The implications for the immigration debate are not policy prescriptions. Scripture does not tell us the exact number of refugees a nation should accept or the precise design of a visa system. But it tells us something more fundamental: the God we worship has a deep and preferential concern for the displaced. Any approach to immigration that begins with suspicion rather than compassion has failed to reckon with the God of Genesis 16.

Going Deeper

Do you know any refugees or immigrants personally? Not as a category, but as individuals with names and stories? If not, consider why. Hagar was invisible to the powerful people around her, but not to God. Who in your community might be invisible to you — and what would it take to see them as God sees them?

Key Quotes

Hagar is the first person in Scripture to be visited by an angel, the first person to give God a name, and she is a foreign slave woman. God's attention to the margins begins here.

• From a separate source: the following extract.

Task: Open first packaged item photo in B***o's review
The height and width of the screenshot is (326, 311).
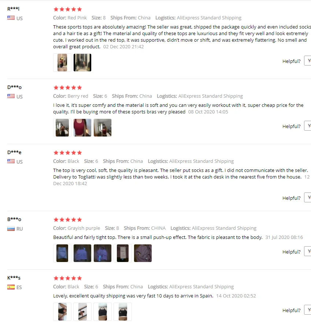Action: (x=62, y=253)
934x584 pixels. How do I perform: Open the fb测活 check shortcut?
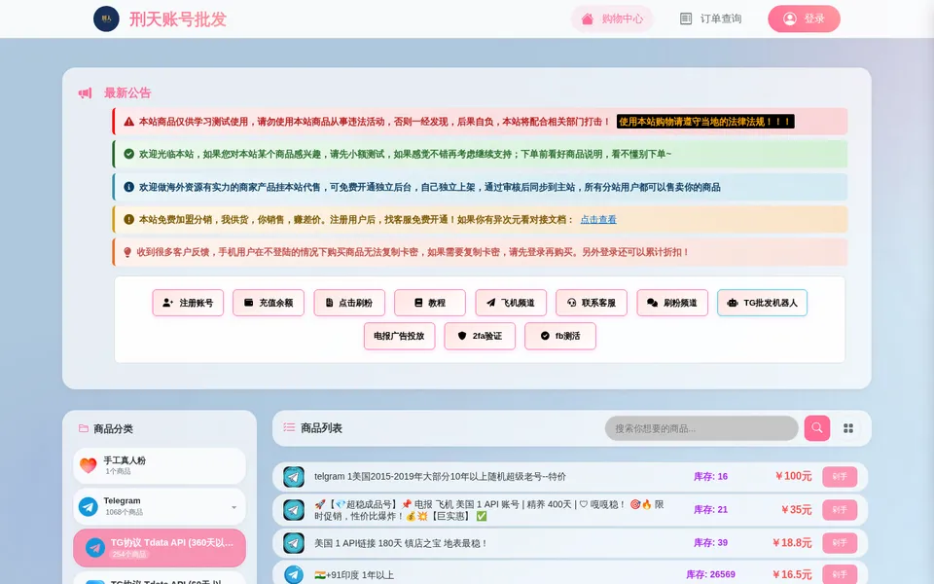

God sees the outcast before the outcast sees God.

Prayer Focus

Pray for refugees around the world today — those fleeing war, famine, persecution, and violence. Ask God, who saw Hagar in the wilderness, to see them and to use his church as an instrument of his seeing.

Meditation

Hagar named God 'El Roi' — the God who sees me. In your darkest moment of abandonment or despair, have you experienced God as El Roi? How does Hagar's experience expand your understanding of who God pays attention to?

Question for Discussion

Hagar was not an Israelite, not a believer in the conventional sense, and not a person of social standing. Yet God pursued her, comforted her, and made promises to her. What does this tell us about how God relates to people outside the boundaries of 'our' community — and how should it shape the church's posture toward refugees?